Refining Of Potato Starch. —A suitable quantity of chloride of lime, fluctuating according to its quality between 1/2 to 1 part per 100 parts of starch, is made with little water into a thick paste. To this paste add gradually with constant stirring 10 to 15 times the quantity of water, and filter.
The filtrate is now added to the starch stirred up with water; 1/2 part of ordinary {681}hydrochloric acid of 20° Bé. previously diluted with four times the quantity of water is mixed in, for every part of chloride of lime, the whole is stirred thoroughly, and the starch allowed to stand.

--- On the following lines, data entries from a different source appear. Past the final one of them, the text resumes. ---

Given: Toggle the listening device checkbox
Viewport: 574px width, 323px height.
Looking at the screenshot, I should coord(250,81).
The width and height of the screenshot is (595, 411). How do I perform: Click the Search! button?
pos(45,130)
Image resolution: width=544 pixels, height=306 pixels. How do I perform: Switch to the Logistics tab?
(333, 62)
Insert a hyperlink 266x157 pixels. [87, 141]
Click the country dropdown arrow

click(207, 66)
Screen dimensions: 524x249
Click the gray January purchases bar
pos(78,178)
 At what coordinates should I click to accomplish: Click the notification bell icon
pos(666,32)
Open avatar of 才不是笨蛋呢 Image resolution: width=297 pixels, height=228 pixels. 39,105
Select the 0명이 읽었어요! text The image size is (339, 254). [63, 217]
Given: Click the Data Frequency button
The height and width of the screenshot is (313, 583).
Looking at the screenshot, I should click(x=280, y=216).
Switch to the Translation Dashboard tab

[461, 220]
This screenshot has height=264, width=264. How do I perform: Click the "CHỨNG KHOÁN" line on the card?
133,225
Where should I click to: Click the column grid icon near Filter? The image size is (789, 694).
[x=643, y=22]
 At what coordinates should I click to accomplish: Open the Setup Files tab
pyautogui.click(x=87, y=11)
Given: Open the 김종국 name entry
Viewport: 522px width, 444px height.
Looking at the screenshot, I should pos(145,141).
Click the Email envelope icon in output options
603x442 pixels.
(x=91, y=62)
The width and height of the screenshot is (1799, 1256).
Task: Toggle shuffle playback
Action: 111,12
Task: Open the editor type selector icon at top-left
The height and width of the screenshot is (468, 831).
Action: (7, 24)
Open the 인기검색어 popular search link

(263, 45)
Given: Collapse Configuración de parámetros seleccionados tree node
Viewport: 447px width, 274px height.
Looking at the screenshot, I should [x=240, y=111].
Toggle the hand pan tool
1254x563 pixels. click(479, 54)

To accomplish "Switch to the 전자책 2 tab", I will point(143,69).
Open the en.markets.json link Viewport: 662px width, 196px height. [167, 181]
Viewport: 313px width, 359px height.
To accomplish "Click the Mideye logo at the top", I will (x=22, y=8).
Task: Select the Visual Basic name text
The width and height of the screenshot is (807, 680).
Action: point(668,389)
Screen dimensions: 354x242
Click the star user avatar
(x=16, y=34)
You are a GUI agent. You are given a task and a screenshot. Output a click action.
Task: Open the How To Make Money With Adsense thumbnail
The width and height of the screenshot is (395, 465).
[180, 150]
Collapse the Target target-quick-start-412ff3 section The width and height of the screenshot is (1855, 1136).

When the starch has settled, the supernatant water is let off and the starch is washed with fresh water until all odor of chlorine has entirely disappeared. The starch now obtained is the resulting final product.
If the starch thus treated is to be worked up into dextrin, it is treated in the usual manner with hydrochloric acid or nitric acid and will then furnish a dextrin perfectly free from taste and smell.
In case the starch is to be turned into “soluble” starch proceed as usual, in a similar manner as in the production of dextrin, with the single difference that the starch treated with hydrochloric or nitric acid remains exposed to a temperature of 212° F., only until a test with tincture of iodine gives a bluish-violet reaction. The soluble starch thus produced, which is clearly soluble in boiling water, is odorless and tasteless.
Starch Powder. —Finely powdered starch is a very desirable absorbent, according to Snively, who says that for toilet preparations it is usually scented by a little otto or sachet powder. Frangipanin powder, used in the proportion of 1 part to 30 of the starch, he adds, gives a satisfactory odor.
Possible Saltpeter Poisoning
Saltpeter (Nitrate Of Potash).
—Symptoms: Only poisonous in large quantities, and then causes nausea, painful vomiting, purging, convulsions, faintness, feeble pulse, cold feet and hands, with tearing pains in stomach and bowels. Treatment: Treat as is directed for arsenic, for there is no antidote known, and emptying the stomach and bowels with mild drinks must be relied on.